## Saved data entries
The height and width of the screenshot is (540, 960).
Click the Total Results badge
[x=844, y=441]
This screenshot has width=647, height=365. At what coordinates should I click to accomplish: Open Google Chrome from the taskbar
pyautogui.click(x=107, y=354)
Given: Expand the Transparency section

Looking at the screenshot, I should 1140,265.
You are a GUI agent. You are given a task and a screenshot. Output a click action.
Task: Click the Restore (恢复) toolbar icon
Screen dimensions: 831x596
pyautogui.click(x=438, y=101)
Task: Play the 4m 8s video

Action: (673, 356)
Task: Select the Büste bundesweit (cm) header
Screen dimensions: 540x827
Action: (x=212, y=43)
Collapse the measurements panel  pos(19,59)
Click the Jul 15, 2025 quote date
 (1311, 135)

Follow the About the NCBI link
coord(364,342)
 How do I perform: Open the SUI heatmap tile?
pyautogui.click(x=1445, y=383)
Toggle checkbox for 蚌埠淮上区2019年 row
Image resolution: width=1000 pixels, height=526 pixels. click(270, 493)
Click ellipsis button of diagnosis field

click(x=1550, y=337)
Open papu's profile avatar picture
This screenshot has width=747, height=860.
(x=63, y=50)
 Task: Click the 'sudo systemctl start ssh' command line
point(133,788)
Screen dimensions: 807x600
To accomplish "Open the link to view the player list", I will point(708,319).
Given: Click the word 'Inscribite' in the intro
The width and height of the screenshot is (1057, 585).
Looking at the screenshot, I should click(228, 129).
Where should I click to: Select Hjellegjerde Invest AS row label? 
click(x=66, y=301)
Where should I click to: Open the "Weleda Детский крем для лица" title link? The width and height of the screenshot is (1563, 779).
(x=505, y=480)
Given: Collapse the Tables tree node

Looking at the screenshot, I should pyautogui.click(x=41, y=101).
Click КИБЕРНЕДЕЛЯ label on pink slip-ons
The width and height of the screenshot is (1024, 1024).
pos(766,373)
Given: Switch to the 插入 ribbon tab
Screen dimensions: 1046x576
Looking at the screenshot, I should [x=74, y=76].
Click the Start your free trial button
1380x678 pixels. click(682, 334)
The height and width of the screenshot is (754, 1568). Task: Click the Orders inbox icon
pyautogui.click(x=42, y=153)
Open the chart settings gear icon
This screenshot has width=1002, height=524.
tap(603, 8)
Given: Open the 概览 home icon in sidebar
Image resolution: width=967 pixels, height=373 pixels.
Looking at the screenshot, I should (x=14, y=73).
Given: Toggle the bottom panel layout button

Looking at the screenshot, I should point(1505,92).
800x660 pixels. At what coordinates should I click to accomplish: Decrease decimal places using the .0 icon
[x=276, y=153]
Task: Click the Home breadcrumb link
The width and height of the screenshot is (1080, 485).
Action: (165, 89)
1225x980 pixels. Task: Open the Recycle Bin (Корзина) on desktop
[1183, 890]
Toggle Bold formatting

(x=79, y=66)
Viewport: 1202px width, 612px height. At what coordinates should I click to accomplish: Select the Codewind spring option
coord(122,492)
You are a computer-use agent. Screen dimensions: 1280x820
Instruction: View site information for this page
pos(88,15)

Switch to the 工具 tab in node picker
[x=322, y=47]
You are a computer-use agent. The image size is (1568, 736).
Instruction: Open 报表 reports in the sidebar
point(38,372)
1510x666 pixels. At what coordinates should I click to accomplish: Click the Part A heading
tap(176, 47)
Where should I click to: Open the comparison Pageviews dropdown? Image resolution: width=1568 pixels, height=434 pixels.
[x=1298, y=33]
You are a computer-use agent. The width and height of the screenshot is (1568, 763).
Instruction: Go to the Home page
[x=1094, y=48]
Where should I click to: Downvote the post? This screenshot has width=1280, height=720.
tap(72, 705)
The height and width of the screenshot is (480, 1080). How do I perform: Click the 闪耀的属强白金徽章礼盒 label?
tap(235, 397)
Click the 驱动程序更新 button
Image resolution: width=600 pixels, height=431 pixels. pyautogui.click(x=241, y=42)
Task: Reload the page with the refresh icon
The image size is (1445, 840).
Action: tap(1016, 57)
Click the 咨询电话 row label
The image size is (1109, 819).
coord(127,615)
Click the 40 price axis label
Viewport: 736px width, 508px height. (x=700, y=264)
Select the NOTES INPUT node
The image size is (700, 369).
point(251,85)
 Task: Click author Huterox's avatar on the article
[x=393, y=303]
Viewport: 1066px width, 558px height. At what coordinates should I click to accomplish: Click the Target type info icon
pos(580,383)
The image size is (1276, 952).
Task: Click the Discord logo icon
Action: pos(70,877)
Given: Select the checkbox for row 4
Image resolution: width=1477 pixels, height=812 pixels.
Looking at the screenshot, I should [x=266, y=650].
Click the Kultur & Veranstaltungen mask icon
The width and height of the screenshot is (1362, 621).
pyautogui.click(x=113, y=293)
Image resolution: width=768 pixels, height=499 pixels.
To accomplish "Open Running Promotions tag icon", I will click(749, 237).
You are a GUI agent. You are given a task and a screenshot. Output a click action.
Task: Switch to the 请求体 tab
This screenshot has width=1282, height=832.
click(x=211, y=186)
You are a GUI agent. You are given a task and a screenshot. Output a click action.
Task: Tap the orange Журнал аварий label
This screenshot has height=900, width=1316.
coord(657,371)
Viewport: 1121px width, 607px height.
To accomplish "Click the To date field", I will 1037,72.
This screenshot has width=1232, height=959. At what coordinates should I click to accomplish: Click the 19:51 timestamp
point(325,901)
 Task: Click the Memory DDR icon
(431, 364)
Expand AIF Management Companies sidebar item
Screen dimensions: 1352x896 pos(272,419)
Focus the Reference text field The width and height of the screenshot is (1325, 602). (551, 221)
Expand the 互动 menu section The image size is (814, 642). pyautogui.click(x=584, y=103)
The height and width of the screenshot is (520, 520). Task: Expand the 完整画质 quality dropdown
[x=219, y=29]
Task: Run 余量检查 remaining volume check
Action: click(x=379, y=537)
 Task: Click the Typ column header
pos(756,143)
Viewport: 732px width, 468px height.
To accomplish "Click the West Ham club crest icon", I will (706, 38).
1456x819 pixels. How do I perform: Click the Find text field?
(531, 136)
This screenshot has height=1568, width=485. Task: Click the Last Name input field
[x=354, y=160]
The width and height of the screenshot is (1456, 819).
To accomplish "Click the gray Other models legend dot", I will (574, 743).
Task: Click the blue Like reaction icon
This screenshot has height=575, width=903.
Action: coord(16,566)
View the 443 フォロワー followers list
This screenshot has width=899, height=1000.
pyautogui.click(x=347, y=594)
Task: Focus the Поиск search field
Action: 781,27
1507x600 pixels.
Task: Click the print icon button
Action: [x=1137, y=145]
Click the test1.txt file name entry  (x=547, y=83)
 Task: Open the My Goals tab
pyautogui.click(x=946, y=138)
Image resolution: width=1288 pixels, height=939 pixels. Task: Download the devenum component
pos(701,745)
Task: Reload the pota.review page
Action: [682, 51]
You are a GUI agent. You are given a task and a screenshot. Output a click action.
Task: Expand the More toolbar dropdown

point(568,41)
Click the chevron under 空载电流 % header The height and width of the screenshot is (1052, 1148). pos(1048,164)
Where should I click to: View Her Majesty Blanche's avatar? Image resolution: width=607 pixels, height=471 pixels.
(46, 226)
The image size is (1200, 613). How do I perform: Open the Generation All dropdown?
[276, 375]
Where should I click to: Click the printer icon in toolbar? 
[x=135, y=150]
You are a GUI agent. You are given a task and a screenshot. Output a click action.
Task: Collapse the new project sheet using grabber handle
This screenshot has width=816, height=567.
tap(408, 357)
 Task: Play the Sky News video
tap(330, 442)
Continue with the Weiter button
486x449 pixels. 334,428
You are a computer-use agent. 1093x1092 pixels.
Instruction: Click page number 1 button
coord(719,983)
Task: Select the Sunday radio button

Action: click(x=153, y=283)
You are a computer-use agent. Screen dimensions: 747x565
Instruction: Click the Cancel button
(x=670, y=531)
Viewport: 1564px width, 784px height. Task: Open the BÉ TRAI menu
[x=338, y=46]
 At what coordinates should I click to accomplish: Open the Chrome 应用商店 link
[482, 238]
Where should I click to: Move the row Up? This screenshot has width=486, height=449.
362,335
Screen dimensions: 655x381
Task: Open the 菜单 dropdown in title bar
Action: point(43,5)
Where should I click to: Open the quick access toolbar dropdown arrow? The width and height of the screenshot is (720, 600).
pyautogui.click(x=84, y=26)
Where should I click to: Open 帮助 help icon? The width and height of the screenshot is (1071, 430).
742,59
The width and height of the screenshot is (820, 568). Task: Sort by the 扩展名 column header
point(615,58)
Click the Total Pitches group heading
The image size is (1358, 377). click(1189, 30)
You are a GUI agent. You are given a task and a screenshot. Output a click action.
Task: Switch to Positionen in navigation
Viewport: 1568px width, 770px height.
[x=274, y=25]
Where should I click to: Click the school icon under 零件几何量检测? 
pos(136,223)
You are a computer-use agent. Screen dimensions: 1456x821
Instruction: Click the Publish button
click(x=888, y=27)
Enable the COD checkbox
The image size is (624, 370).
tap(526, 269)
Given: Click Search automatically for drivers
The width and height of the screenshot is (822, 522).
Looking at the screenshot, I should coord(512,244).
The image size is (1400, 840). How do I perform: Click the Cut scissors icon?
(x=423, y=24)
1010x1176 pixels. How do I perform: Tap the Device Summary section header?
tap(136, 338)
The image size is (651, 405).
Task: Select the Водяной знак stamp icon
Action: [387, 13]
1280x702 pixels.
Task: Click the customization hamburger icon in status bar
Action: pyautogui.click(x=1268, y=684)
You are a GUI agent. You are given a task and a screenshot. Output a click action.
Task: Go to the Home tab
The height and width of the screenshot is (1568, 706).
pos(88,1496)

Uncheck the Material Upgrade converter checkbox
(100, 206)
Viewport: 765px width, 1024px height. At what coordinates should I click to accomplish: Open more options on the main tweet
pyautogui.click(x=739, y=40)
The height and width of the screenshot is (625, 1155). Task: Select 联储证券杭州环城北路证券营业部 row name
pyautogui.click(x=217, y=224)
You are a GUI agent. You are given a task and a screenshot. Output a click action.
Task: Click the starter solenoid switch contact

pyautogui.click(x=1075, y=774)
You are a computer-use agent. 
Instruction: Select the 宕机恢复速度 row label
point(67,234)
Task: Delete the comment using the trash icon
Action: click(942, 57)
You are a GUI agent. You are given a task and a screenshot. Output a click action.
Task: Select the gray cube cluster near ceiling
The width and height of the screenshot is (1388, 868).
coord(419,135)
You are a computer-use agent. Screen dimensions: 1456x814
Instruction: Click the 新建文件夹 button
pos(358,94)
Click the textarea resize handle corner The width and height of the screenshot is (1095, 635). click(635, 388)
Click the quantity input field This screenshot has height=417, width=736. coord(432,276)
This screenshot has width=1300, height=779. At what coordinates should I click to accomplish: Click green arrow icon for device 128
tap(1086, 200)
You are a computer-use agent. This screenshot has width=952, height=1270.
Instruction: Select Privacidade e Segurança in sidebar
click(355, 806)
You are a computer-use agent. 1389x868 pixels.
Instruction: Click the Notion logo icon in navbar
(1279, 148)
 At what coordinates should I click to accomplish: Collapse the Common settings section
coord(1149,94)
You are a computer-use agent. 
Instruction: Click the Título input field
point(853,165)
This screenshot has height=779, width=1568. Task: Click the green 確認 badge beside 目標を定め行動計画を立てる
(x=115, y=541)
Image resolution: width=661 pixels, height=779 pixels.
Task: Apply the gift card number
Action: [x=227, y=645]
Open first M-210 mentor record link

## Exercise description
All lines of the records above that carry the word "will" should be listed.

## Response to this exercise
To accomplish "Open the link to view the player list", I will point(708,319).
To accomplish "Open Running Promotions tag icon", I will click(749, 237).
To accomplish "Click the To date field", I will 1037,72.
To accomplish "Click the West Ham club crest icon", I will (706, 38).
To accomplish "Click the gray Other models legend dot", I will (574, 743).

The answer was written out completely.